Breaking down the numbers for the mining sector alone, 37 of the top-50 largest mining companies responded and made disclosures, which the Church of England Pensions Board stated “has resulted in information about thousands of tailings dams/facilities being made public on company websites.” Overall, 69% of the mining industry by market capitalization responded, including all of the 22 publicly listed members of the London-based International Council on Mining and Metals, which brings together 26 mining and metals companies, and 35 regional and commodities associations.
While these efforts by the Investor Mining & Tailings Safety Initiative underscore the growing importance of environmental, social and governance (ESG) criteria for fund managers, particularly in Europe, it’s time for the rest of the world to catch up and get on board. Increasingly, large institutional investors and even smaller funds have ESG-dedicated analysts within their firms, or hire independent third parties to analyze how the companies in which they invest meet their broader sustainability goals. Companies that ignore this trend do so at their own peril.
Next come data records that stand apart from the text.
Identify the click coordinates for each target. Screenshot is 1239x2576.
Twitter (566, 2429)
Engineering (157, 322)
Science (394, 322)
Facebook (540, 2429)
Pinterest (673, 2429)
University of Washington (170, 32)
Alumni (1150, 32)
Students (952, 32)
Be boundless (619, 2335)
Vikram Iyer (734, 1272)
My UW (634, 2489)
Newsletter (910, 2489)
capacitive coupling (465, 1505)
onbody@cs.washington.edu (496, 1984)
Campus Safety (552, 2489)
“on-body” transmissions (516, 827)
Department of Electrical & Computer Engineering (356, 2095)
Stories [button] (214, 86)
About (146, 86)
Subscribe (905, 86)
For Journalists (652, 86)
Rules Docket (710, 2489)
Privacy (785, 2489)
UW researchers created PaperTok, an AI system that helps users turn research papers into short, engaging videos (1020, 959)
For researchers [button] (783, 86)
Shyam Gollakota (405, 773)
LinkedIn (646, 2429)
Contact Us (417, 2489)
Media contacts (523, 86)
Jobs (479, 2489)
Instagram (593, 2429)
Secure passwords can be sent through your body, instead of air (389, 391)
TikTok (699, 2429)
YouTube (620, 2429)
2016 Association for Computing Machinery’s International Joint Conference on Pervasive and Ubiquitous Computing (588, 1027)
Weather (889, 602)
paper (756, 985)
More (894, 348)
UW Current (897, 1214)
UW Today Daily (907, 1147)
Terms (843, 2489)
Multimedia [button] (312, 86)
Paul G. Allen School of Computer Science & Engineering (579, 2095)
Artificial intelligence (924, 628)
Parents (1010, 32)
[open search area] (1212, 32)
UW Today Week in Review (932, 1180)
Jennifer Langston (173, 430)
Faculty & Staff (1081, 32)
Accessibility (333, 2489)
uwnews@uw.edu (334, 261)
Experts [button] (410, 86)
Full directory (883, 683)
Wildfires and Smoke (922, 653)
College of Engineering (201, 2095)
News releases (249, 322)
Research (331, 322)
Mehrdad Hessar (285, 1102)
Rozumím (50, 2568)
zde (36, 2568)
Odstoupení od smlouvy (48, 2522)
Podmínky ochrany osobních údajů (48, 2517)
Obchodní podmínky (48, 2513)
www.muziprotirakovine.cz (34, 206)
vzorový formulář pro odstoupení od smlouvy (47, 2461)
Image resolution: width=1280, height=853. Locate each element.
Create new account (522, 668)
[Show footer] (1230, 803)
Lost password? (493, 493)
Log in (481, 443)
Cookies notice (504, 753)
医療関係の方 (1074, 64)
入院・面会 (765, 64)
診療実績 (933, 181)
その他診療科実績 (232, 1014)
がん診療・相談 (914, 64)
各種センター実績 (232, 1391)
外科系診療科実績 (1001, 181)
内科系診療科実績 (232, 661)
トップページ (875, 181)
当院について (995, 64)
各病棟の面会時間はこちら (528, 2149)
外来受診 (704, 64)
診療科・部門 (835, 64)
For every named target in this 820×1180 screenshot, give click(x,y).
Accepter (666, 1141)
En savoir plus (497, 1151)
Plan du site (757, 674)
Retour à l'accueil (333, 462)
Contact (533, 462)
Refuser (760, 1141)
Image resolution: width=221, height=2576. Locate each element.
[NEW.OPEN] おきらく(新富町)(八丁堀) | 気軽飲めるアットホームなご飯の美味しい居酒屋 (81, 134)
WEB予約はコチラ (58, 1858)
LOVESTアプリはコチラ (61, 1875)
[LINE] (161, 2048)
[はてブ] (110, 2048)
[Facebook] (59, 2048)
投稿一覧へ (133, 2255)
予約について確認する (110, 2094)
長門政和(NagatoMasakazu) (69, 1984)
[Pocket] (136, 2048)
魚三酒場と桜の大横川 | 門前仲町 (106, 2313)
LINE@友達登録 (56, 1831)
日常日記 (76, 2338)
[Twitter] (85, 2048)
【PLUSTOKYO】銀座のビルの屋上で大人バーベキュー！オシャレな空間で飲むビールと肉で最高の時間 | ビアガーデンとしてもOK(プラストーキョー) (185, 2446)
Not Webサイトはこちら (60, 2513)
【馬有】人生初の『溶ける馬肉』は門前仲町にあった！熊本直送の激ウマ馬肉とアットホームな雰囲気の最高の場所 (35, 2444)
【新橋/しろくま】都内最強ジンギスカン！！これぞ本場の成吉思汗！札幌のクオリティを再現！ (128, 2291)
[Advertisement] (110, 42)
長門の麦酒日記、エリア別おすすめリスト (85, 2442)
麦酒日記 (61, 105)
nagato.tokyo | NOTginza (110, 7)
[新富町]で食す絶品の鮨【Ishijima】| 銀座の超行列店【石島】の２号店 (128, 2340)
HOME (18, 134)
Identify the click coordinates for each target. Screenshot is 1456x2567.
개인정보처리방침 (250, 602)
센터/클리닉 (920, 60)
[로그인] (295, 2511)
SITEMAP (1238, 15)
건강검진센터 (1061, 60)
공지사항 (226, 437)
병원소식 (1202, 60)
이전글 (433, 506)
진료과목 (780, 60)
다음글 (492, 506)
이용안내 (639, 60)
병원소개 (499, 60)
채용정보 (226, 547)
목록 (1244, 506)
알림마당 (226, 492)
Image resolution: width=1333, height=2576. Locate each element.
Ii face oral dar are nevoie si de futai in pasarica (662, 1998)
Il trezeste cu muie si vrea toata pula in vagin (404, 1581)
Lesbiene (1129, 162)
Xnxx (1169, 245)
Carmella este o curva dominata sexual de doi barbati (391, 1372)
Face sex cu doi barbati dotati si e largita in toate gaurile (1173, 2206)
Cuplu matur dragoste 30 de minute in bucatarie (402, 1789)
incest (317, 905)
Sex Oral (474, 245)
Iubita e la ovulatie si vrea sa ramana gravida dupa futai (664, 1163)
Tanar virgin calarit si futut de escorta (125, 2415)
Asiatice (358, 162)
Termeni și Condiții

On Oct. 1, yet another tailings dam failure occurred in Brazil — this time at a mine in Mato Grosso. Reuters reported that the breach injured two people and left a 2 km “trail of mining waste.” The news agency said the dam was “registered under the name of an individual wildcat miner rather than in the name of a mining company.”
This latest failure and the tragic events at Vale’s Feijao mine earlier this year follow the deadly tailings spill, also in Brazil, at Vale and BHP Billiton’s Samarco iron ore mine in November 2015 that killed 19 people. In August 2014, a massive tailings spill at Imperial Metals’ Mount Polley copper-gold mine in Canada sent millions of cubic metres of tailings into the Quesnel Lake watershed.
Come on people, it’s 2019. We have to get this right.